**DATASET CONTENT**
--- START ---
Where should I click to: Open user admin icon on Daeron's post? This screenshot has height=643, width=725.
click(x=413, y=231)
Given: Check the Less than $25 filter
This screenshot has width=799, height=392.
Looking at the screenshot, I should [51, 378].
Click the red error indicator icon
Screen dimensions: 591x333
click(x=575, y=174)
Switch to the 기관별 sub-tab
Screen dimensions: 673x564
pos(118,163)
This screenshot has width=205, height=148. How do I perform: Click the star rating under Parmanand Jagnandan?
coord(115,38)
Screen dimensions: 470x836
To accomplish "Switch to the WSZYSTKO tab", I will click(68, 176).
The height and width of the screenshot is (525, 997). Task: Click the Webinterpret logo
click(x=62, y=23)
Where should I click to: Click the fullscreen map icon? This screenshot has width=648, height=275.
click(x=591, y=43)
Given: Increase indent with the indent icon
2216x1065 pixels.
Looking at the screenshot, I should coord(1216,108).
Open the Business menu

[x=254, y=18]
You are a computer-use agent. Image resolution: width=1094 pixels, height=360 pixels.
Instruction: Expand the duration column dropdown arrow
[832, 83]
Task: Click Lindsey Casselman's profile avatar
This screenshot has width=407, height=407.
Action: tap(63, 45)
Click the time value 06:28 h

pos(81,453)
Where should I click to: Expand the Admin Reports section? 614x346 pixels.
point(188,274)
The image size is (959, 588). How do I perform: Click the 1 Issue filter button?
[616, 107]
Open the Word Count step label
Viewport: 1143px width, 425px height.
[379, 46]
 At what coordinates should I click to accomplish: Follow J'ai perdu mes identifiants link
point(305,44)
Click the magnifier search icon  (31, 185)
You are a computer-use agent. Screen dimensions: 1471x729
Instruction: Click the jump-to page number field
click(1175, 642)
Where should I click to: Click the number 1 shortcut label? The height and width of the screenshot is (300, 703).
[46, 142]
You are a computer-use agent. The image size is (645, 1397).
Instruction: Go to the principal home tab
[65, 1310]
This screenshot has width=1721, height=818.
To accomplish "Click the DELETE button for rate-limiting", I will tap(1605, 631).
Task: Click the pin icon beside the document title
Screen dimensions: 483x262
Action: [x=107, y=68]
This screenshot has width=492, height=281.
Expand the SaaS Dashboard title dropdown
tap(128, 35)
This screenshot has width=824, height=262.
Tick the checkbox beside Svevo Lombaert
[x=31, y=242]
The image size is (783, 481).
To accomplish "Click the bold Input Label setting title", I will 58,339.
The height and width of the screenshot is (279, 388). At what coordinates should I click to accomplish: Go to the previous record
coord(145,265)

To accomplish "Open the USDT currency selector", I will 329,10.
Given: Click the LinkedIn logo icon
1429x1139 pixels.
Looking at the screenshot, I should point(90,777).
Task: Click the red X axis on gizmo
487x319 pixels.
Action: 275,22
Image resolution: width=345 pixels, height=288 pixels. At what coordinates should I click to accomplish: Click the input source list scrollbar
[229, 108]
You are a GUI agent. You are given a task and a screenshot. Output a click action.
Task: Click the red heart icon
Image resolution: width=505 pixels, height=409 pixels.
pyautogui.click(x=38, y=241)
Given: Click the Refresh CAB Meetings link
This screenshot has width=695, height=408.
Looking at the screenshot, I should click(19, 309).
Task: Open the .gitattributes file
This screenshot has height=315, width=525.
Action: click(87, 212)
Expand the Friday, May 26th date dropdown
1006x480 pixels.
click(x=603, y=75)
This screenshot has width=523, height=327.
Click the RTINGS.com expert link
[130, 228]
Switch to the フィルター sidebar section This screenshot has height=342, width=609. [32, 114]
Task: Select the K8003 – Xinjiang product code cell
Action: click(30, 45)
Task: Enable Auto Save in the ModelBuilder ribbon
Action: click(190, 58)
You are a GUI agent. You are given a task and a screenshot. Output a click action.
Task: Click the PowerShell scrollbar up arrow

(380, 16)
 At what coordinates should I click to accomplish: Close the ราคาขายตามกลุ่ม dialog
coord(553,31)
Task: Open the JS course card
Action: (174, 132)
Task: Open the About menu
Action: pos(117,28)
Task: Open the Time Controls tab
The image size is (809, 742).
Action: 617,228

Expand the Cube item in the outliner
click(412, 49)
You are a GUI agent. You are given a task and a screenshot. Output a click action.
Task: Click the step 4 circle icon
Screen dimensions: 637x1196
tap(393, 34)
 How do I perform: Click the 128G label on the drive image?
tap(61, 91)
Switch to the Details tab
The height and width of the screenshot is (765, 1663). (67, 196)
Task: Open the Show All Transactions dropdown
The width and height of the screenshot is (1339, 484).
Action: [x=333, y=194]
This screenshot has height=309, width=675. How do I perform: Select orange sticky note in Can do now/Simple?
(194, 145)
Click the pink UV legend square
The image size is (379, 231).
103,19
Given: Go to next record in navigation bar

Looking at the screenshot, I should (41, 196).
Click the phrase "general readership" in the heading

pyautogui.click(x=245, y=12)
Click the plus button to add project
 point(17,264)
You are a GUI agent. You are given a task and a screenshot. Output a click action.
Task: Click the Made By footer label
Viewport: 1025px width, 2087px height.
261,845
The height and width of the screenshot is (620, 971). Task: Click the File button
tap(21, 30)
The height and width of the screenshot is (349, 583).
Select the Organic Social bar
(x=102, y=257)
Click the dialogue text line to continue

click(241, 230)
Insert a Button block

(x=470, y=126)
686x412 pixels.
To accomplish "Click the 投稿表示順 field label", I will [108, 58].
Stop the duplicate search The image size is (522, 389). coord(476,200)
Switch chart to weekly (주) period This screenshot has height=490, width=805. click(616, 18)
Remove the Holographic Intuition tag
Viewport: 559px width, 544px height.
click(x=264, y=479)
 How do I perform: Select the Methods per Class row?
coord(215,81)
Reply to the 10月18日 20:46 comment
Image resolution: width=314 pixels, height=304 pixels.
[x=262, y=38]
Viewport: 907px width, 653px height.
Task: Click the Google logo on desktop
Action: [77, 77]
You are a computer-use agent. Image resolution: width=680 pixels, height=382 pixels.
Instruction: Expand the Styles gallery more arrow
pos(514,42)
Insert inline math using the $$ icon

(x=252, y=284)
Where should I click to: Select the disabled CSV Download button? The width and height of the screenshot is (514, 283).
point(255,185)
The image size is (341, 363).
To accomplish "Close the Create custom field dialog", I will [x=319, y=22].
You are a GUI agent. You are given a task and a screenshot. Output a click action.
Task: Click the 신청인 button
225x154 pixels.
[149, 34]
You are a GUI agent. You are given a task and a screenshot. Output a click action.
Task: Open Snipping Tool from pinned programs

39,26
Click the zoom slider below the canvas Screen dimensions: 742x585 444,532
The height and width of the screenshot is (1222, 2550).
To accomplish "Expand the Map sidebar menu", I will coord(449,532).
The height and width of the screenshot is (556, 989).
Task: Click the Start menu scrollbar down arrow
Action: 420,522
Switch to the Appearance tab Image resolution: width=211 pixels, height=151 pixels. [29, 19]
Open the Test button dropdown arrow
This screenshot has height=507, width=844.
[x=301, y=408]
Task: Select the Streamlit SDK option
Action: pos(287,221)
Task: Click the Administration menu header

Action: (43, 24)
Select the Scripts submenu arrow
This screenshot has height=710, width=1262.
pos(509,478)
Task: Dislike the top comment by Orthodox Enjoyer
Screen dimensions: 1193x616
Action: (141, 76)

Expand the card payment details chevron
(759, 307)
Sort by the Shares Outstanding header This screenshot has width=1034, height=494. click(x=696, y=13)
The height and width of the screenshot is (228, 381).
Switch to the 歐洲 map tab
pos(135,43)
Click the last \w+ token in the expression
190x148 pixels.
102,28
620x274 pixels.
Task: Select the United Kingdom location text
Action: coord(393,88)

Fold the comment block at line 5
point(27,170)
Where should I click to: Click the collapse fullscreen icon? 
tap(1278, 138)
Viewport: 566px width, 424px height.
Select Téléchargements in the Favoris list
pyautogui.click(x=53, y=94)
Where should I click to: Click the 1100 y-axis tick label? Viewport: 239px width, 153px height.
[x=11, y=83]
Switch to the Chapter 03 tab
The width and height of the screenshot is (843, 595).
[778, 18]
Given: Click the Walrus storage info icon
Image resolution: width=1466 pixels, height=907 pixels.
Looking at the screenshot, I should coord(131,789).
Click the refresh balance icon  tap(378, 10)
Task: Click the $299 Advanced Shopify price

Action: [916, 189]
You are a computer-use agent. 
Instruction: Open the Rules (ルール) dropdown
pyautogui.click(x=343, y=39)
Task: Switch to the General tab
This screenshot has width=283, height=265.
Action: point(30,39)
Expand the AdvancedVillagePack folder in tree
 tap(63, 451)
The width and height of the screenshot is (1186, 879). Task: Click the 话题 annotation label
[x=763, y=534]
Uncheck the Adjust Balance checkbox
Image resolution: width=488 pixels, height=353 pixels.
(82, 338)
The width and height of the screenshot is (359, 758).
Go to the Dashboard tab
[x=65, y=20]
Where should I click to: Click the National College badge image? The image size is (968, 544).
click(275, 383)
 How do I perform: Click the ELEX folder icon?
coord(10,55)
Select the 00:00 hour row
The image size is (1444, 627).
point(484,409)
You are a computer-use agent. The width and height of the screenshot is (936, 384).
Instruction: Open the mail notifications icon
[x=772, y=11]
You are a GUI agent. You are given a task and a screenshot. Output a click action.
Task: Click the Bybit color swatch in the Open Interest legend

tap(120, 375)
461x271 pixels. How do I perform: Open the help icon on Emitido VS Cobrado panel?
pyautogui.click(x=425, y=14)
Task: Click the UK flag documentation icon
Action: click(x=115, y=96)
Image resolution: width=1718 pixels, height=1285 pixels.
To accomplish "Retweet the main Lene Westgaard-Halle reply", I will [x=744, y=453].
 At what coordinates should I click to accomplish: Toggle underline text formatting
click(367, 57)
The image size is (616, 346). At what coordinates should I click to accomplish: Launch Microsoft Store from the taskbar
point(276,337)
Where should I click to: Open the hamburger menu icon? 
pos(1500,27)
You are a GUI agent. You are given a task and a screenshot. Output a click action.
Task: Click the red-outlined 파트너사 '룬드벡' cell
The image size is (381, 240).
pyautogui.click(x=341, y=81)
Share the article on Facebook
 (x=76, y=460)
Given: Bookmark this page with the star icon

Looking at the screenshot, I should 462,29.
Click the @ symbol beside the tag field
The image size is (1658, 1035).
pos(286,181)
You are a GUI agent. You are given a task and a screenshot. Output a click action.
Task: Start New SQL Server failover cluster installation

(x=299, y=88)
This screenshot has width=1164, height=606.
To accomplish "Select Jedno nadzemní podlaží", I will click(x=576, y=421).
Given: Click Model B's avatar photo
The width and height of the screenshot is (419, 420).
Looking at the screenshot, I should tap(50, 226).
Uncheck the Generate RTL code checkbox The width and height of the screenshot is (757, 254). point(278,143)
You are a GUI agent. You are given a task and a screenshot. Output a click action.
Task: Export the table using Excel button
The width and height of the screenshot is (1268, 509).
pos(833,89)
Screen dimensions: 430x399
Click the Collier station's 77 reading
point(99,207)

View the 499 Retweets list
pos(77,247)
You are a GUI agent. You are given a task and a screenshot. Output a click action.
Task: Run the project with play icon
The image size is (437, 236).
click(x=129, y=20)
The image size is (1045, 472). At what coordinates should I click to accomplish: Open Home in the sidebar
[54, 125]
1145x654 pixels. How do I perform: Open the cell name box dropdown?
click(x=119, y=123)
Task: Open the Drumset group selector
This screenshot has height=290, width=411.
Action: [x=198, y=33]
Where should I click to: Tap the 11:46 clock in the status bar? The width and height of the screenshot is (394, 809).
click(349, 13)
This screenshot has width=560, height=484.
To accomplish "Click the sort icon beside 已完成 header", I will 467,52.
--- END ---
**TASK**
If a line of the records includes the string "avatar", copy it out.

**EXERCISE ANSWER**
Task: Click Lindsey Casselman's profile avatar
Given: Click Model B's avatar photo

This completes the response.